• _TEXTAUSSCHNITT_
---------------

Helko Reschitzki, Moabit

Kurz nach acht ist die Wassertemperatur bei 21 und die der Luft bei 13 Grad. Atemwölkchenmorgen im Schwalbensommer. Am Montag und Dienstag Schwimmen im Regen: einmal in ultrakurzen Schauern, das andere Mal im allerfeinsten Niesel. Meine Sitzunterlage für die Seebank trocknet gar nicht mehr richtig. Klamme Tage im August.

Eine Mitschwimmerin bestätigt meine Buchtbeobachtung der letzten Tage: Eines der beiden Blässhuhnküken aus der zweiten Brut hat nicht überlebt. Sie berichtet außerdem, dass alle acht Jungen der Mandarinente, die sich vor einer Weile an unserem Seefleckchen aufhielt, tot sind. Hauptursache des Frühtodes der Wasservögel am Schlachtensee sind Angriffe von nicht angeleinten Hunden. Zum Problem des Freiumherlaufens kommt hinzu, dass viele der Besitzer gar nicht mehr im Kontakt mit ihrem Tier und der Umgebung stehen, da sie die ganze Zeit auf ihr Phone starren. Wie andere Süchtige sind sie kaum noch empfänglich für Dinge, die nicht direkt mit der Droge zu tun haben. Dieses Phänomen zieht sich quer durch Dörfer und Städte, durch ziemlich alle Milieus und Altersstufen, und breitet sich wie ein Geschwür aus. Ich sehe Eltern, die ihr Kind wegen irgendwelcher Chats, TikToks, Pushs, Stories, Games oder Likes komplett ignorieren – das Dopamin-Level muss gehalten werden, Adrenalin und Endorphine den Körper fluten. Da setzen dann (wie bei anderen Abhängigen) uralte Instinkte aus. Einmal nahm mir eine Krankenschwester Blut ab und schrieb dabei Kurznachrichten …. Nachdem es zunehmend zu Unfällen kam, bei denen solcherart abgelenkte Fußgänger in den Fahrzeugverkehr liefen, hat man, um die Digital-Junkies besser zu schützen, in China bodennahe Ampeln mit zusätzlichen visuellen und akustischen Signalen eingeführt. Höchstwahrscheinlich werden es vermeintlich Rückständige wie die Amischen sein, die mal den Fortbestand der Menscheit sichern.

---------------

• _ANGEZEIGTE INFORMATIONEN_
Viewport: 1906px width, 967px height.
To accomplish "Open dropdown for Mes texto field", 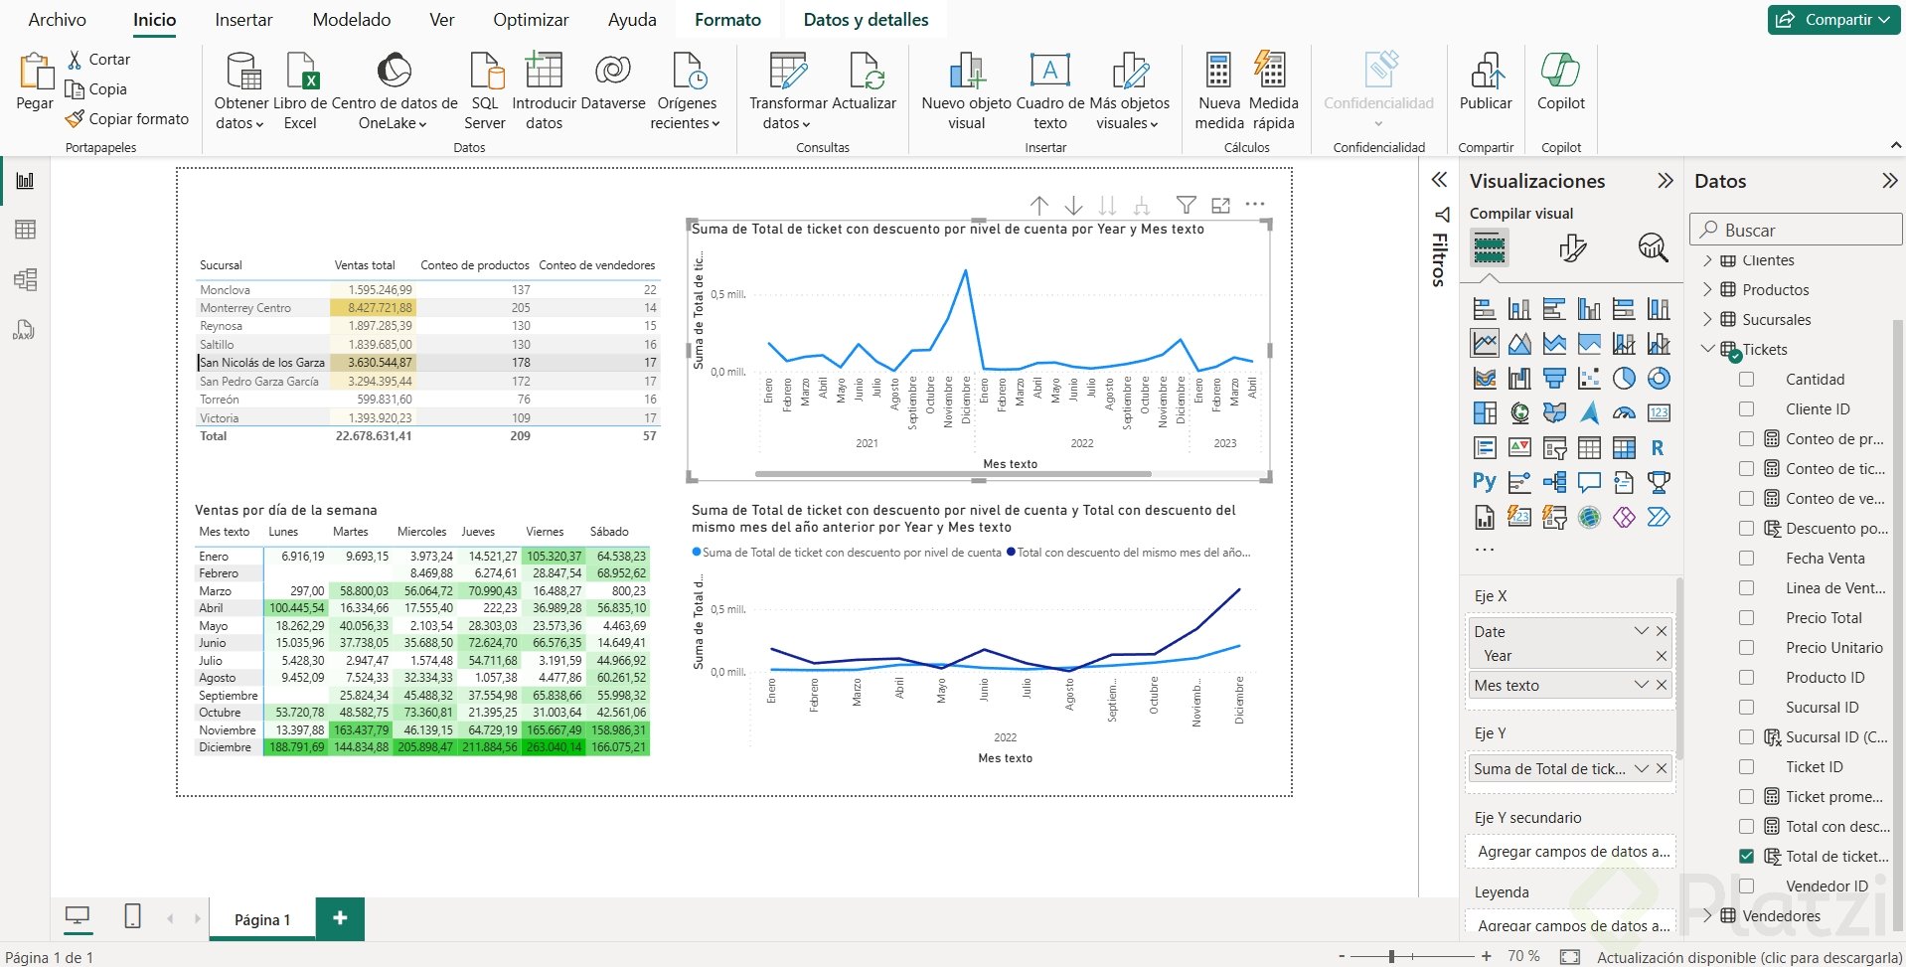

---------------

Was nennt der Textausschnitt als Hauptursache für den frühen Tod der Wasservögel am Schlachtensee?

Angriffe von nicht angeleinten Hunden.